The Paired-Electron Crystal in the Two-Dimensional Frustrated Quarter-Filled Band

The competition between antiferromagnetic (AFM) and spin-singlet ground states within quantum spin models and the $\frac{1}{2}$-filled band Hubbard model has received intense scrutiny. Using exact diagonalization and path integral renormalization group (PIRG) calculations we demonstrate a frustration-induced transition from Neel AFM to spin-singlet in the interacting $\frac{1}{4}$-filled band on an anisotropic triangular lattice.

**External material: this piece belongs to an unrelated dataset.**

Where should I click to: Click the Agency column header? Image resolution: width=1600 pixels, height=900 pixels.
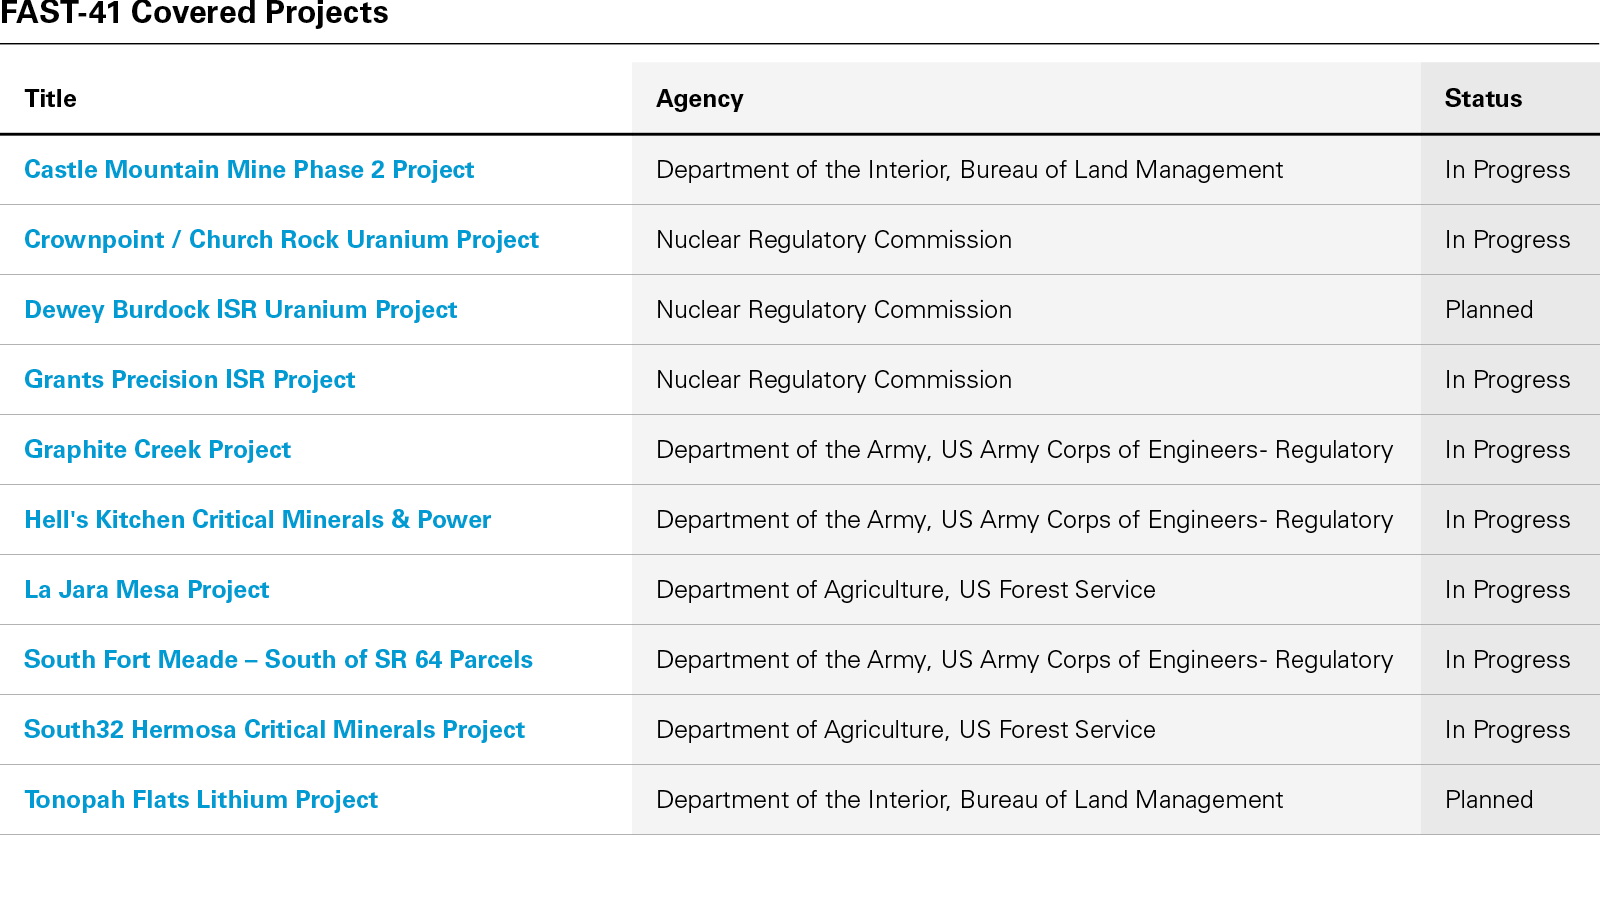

While the AFM state has equal charge densities 0.5 on all sites, the spin-singlet state is a paired-electron crystal (PEC), with pairs of charge-rich sites separated by pairs of charge-poor sites. The PEC provides a natural description of the spin-gapped state proximate to superconductivity (SC) in many organic charge-transfer solids. Our theory explains the semiconducting behavior of Na$_x$CoO$_2$ at x=0.5, and also applies to spinels isoelectronic with superconducting LiTi$_2$O$_4$ and CuRh$_2$S$_4$. We discuss recent experimental results in the light of our theory. Pressure-induced SC in these correlated-electron systems is likely a transition from the $\frac{1}{4}$-filled band valence bond solid to a valence bond liquid.